What's a good example of how customers are using DataStax?

We partner with over 450 of the world's leading enterprises – Netflix, Home Depot, T-Mobile, and so many more. One of my favorite stories is how Home Depot launched curbside pickup in less than 30 days mid-pandemic. That's crazy fast. Their in-store traffic had dropped significantly due to COVID, while customer demand remained high. So Home Depot used Cassandra and DataStax with an open stack based on Kubernetes. We helped them move fast to curbside service while maintaining scale and reliability. This shift resulted in Home Depot increasing their 2020 Q2 sales by 100 percent from the previous year. It was phenomenal.

Another example is Norway's leading online marketplace for classified advertising – FINN. By moving their personalization engine from open-source Cassandra to the DataStax Astra Cassandra-as-a-service, FINN is able to deliver awesome customer experiences to more than 50 million visitors to the site each month.

What is Apache Cassandra?
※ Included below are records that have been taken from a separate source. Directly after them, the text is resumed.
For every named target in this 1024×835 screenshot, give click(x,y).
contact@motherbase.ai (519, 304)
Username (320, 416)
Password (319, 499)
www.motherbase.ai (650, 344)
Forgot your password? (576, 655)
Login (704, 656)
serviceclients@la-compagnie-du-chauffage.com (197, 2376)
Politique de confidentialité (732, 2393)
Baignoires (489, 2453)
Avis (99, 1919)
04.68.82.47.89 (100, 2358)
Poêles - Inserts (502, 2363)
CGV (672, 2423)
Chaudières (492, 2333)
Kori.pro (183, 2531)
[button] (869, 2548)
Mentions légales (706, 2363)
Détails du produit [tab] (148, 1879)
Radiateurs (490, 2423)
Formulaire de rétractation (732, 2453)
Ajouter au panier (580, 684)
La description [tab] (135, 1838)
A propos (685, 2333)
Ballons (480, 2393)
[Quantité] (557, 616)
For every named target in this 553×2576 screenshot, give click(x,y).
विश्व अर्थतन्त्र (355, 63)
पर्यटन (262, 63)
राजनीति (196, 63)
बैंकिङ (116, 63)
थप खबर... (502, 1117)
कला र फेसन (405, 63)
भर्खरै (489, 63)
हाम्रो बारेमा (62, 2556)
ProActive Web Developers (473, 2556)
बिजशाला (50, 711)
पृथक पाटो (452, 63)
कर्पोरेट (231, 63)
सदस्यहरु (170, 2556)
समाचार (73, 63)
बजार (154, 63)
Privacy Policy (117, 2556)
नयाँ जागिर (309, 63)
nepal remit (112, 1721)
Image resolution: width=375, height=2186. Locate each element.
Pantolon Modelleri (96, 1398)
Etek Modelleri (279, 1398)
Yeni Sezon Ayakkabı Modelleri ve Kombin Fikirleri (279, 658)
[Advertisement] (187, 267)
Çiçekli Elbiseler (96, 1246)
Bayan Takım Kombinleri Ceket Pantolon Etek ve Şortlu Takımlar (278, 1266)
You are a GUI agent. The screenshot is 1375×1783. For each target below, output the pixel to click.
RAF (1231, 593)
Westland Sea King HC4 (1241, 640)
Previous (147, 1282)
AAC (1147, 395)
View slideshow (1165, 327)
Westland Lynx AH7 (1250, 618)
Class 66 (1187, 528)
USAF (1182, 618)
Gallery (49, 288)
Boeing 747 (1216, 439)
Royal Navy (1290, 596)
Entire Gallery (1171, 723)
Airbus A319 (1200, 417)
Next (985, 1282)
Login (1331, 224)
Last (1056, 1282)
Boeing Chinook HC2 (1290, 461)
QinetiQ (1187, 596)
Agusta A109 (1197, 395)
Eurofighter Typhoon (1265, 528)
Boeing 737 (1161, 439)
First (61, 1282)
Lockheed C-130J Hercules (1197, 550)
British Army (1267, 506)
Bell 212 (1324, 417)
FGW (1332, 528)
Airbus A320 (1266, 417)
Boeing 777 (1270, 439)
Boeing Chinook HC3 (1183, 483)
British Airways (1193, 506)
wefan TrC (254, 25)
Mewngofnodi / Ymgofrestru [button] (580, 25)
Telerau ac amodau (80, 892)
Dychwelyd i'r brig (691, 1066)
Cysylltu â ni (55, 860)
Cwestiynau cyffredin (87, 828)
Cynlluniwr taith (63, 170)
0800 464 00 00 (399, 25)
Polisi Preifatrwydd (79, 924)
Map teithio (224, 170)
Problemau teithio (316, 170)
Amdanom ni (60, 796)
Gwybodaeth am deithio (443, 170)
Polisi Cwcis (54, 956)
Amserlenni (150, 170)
Why is it so important to DataStax?

Cassandra was originally developed at Facebook back in 2008 to meet the company's demanding scale-out requirements. Apps built on Cassandra experience zero downtime, so it's a hugely reliable database solution that can scale virtually infinitely. Today, at least 75% of the Fortune 100 use it as their scale-out database. My picks for the three top benefits of Cassandra are massive scale, high performance and zero downtime.

We want to bring the scale and power of Cassandra to every enterprise and every developer, and have worked hard to remove the complexity and costs with DataStax Astra. It's the industry's first open, multi-cloud, serverless database-as-a-service.

A third-party study revealed that serverless Cassandra can save up to 76% of the total cost of ownership of running Cassandra. This is huge. It means serverless can single-handedly bend the curve of escalating data costs and address the TCO death spiral.

What's next for the Cassandra project?

Cassandra 4.0 GA. The Apache Software Foundation is about to drop the next major release of Cassandra, which was three years in the making. This version is extremely fast and has unprecedented scale in the cloud. We're very excited about 4.0 and are working hard on transitioning our products to it.

What do you see in the short-term and long-term future for DataStax?

Our short- and long-term goals are the same: deliver products that developers love and change the trajectory of enterprises. We'll do this by removing the common barriers of availability, scale, cost, complexity and cloud lock-in to empower any enterprise to use data without limits.